━━ INFORMATION

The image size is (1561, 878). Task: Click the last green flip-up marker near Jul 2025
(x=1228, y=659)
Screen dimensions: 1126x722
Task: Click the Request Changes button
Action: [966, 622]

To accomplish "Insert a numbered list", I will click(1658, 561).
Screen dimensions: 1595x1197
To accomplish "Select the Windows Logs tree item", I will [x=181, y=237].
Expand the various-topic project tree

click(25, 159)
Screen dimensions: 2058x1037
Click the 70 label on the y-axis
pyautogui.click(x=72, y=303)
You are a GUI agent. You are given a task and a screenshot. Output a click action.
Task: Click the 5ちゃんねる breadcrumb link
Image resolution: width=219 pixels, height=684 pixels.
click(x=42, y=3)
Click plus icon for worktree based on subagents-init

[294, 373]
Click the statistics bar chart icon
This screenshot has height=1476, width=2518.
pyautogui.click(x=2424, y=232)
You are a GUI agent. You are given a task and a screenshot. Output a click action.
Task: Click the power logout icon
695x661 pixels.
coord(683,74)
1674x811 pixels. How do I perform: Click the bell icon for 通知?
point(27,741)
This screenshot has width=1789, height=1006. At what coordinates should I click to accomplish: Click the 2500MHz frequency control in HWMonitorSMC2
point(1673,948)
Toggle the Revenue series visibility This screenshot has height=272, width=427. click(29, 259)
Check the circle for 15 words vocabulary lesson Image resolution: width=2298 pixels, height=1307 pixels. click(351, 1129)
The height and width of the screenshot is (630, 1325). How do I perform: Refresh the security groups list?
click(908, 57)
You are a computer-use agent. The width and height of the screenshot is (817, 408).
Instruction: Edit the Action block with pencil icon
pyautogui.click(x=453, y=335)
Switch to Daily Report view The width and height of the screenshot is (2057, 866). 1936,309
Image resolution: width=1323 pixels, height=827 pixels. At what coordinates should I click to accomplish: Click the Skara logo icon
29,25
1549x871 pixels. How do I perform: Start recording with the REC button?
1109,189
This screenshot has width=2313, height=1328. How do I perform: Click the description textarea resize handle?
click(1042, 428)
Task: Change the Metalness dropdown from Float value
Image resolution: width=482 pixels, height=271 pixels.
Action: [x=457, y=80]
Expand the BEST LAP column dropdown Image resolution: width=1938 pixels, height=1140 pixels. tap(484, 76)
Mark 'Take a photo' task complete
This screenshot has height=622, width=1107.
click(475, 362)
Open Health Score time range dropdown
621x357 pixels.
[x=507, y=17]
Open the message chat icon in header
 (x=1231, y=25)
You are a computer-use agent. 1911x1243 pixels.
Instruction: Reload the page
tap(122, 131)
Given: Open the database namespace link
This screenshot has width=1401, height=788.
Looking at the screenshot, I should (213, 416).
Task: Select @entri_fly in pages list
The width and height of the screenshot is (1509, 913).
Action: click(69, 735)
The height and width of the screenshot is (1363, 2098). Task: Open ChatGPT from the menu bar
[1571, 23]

━━━━

Using the line that contains "This screenshot has width=1401, height=788." as the first, reproduce each line exactly through the last line of the listing.

This screenshot has width=1401, height=788.
Looking at the screenshot, I should (213, 416).
Task: Select @entri_fly in pages list
The width and height of the screenshot is (1509, 913).
Action: click(69, 735)
The height and width of the screenshot is (1363, 2098). Task: Open ChatGPT from the menu bar
[1571, 23]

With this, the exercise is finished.